I’ve been thinking a lot lately about what’s next for hospital marketers. Not the next brand campaign, SEM ad group, website update, email blast, microsite, or social post. Instead, I’ve been thinking about a much deeper and farther-reaching future for the healthcare provider marketer.
Specifically, I’ve been asking myself whether the practices that every healthcare marketer lives by—those ubiquitous brand campaigns, web content pages, microsites and social posts—are really the best way to influence today’s hugely well-informed and autonomous healthcare consumer.
Or, simply put, do the marketing practices that dominate our industry still even work?
If it seems like an odd question, consider this: Healthcare provider marketing is overwhelmingly directed at prospective patients, a group that can be difficult and in some cases impossible to reach effectively. Imagine a Boston hospital with a new monitoring technology it hopes to market. The target audience might consist exclusively of people with cardiomyopathy who live in New England, a group numbering just a few thousand at best. And in reality, that already tiny prospect pool is probably further limited to newly diagnosed patients, since they’re the only ones still in the throes of decision-making. The pool is now hopelessly small. It’s simply unrealistic to expect that any ad—digital or not—could possibly reach them effectively, let alone economically.
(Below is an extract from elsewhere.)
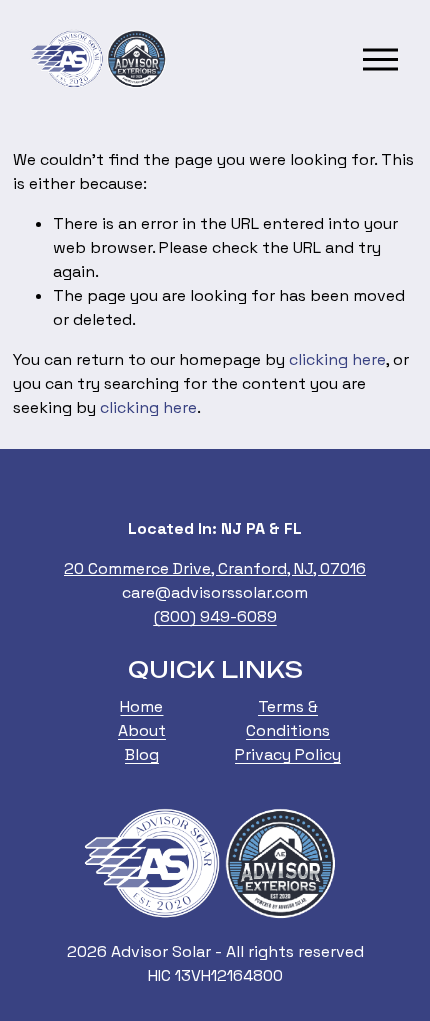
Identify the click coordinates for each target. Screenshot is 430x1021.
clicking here (337, 359)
A few years ago I read about a fascinating study in which orthopedic practices were found to allocate 68 percent of their resources to advertising and sponsorships. Yet these marketing efforts were named by fewer than one percent of patients as influencing their decisions about where to seek care.
Which raises the obvious question: If we shouldn’t be marketing to prospects, then to whom?
Turns out, those same orthopedic practices reported spending just 18 percent of their resources on current patients, primary care, sports medicine, and workers’ compensation—areas that influenced 91 percent of new patients. That bears repeating: Nearly all new patients were motivated by activities directed solely toward current patients.
Hmm.
My thoughts always seem to turn on that very question: What if the next evolution in healthcare provider marketing is a wholesale shift away from targeting that tiny prospect pool, instead committing ourselves to forging bonds of trust with our existing patients? To building lifelong relationships by being there not just when they’re sick, but always? It’s a marketer’s dream.
Studies show that when you have trusting relationships with your patients, they’re more likely to seek care, comply with treatment recommendations, and return for follow-ups. Most important, these loyalists are the most likely to recommend your practice to others. Which, as the study demonstrated, is the best marketing tool you could possibly hope for.
Focusing on the patient-provider relationship represents an almost complete reversal of current practice. The healthcare industry would do well to draw some inspiration from its mainstream B2C counterparts, where experience-oriented marketing has become the norm.
Experiential solutions such as companion apps, patient portal add-ons, physician dashboards, and hospital brand experience apps are prime examples of what I think of as an addictive health approach to marketing that connects marketing to hospital operations.
The goal? Nothing less than transforming how hospitals view the role of marketing in their organization.
Moving beyond traditional marketing thinking and into this new transformative landscape where the foremost goal is to create an addictive customer experience, is for me, the inevitable future of our industry. It’s also an unsurpassed way to cultivate loyal and lifelong patients who—in the manner of true believers everywhere—are only too happy to spread the word.